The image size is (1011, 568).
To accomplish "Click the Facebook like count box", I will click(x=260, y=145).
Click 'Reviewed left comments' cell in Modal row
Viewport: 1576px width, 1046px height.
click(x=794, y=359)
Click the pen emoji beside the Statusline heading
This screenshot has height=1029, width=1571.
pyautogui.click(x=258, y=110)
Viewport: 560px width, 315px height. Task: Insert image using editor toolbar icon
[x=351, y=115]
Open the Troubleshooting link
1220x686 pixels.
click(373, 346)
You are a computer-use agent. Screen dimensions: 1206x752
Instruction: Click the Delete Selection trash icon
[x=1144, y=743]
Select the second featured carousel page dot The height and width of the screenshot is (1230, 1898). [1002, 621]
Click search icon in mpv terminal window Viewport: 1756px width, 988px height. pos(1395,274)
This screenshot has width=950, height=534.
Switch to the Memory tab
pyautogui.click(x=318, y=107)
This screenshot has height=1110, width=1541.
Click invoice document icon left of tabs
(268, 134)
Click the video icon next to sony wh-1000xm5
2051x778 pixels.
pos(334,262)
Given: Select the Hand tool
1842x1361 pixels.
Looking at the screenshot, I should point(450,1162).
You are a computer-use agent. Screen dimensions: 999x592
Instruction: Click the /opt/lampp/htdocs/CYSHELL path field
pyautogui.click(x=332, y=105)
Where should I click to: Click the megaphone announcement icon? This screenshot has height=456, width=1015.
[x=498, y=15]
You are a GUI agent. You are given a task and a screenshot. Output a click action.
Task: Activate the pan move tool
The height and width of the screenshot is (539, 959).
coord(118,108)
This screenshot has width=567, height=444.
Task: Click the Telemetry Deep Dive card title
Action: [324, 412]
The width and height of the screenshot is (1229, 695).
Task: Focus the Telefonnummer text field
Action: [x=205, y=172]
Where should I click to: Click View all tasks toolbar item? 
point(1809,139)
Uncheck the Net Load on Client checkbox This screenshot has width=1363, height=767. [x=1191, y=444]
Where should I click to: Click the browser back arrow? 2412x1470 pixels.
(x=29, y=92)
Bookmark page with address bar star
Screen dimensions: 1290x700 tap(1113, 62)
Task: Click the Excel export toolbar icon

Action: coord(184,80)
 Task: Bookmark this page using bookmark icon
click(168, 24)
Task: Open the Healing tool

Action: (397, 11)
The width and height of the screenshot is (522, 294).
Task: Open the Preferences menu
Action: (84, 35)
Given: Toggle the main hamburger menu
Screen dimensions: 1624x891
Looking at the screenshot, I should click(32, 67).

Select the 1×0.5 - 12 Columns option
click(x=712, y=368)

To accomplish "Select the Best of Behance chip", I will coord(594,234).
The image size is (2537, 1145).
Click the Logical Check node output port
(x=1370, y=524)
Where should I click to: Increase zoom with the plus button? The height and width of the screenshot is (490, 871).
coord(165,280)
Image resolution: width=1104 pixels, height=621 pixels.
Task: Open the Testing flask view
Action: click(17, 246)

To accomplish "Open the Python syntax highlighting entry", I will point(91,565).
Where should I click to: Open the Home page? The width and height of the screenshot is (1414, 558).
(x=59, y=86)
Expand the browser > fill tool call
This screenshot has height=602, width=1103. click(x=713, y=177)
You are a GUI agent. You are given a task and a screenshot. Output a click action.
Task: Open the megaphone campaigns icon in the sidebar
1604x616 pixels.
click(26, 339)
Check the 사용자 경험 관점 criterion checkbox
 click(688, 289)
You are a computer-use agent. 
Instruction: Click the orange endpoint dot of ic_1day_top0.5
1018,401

▬▬▬▬▬▬

**Description of the task:**
Produce a precise copy of all the material above.

**Answer section:**
The image size is (1011, 568).
To accomplish "Click the Facebook like count box", I will click(x=260, y=145).
Click 'Reviewed left comments' cell in Modal row
Viewport: 1576px width, 1046px height.
click(x=794, y=359)
Click the pen emoji beside the Statusline heading
This screenshot has height=1029, width=1571.
pyautogui.click(x=258, y=110)
Viewport: 560px width, 315px height. Task: Insert image using editor toolbar icon
[x=351, y=115]
Open the Troubleshooting link
1220x686 pixels.
click(373, 346)
You are a computer-use agent. Screen dimensions: 1206x752
Instruction: Click the Delete Selection trash icon
[x=1144, y=743]
Select the second featured carousel page dot The height and width of the screenshot is (1230, 1898). [1002, 621]
Click search icon in mpv terminal window Viewport: 1756px width, 988px height. pos(1395,274)
This screenshot has width=950, height=534.
Switch to the Memory tab
pyautogui.click(x=318, y=107)
This screenshot has height=1110, width=1541.
Click invoice document icon left of tabs
(268, 134)
Click the video icon next to sony wh-1000xm5
2051x778 pixels.
pos(334,262)
Given: Select the Hand tool
1842x1361 pixels.
Looking at the screenshot, I should point(450,1162).
You are a computer-use agent. Screen dimensions: 999x592
Instruction: Click the /opt/lampp/htdocs/CYSHELL path field
pyautogui.click(x=332, y=105)
Where should I click to: Click the megaphone announcement icon? This screenshot has height=456, width=1015.
[x=498, y=15]
You are a GUI agent. You are given a task and a screenshot. Output a click action.
Task: Activate the pan move tool
The height and width of the screenshot is (539, 959).
coord(118,108)
This screenshot has width=567, height=444.
Task: Click the Telemetry Deep Dive card title
Action: [324, 412]
The width and height of the screenshot is (1229, 695).
Task: Focus the Telefonnummer text field
Action: [x=205, y=172]
Where should I click to: Click View all tasks toolbar item? 
point(1809,139)
Uncheck the Net Load on Client checkbox This screenshot has width=1363, height=767. [x=1191, y=444]
Where should I click to: Click the browser back arrow? 2412x1470 pixels.
(x=29, y=92)
Bookmark page with address bar star
Screen dimensions: 1290x700 tap(1113, 62)
Task: Click the Excel export toolbar icon

Action: coord(184,80)
 Task: Bookmark this page using bookmark icon
click(168, 24)
Task: Open the Healing tool

Action: (397, 11)
The width and height of the screenshot is (522, 294).
Task: Open the Preferences menu
Action: (84, 35)
Given: Toggle the main hamburger menu
Screen dimensions: 1624x891
Looking at the screenshot, I should click(32, 67).

Select the 1×0.5 - 12 Columns option
click(x=712, y=368)

To accomplish "Select the Best of Behance chip", I will coord(594,234).
The image size is (2537, 1145).
Click the Logical Check node output port
(x=1370, y=524)
Where should I click to: Increase zoom with the plus button? The height and width of the screenshot is (490, 871).
coord(165,280)
Image resolution: width=1104 pixels, height=621 pixels.
Task: Open the Testing flask view
Action: click(17, 246)

To accomplish "Open the Python syntax highlighting entry", I will point(91,565).
Where should I click to: Open the Home page? The width and height of the screenshot is (1414, 558).
(x=59, y=86)
Expand the browser > fill tool call
This screenshot has height=602, width=1103. click(x=713, y=177)
You are a GUI agent. You are given a task and a screenshot. Output a click action.
Task: Open the megaphone campaigns icon in the sidebar
1604x616 pixels.
click(26, 339)
Check the 사용자 경험 관점 criterion checkbox
 click(688, 289)
You are a computer-use agent. 
Instruction: Click the orange endpoint dot of ic_1day_top0.5
1018,401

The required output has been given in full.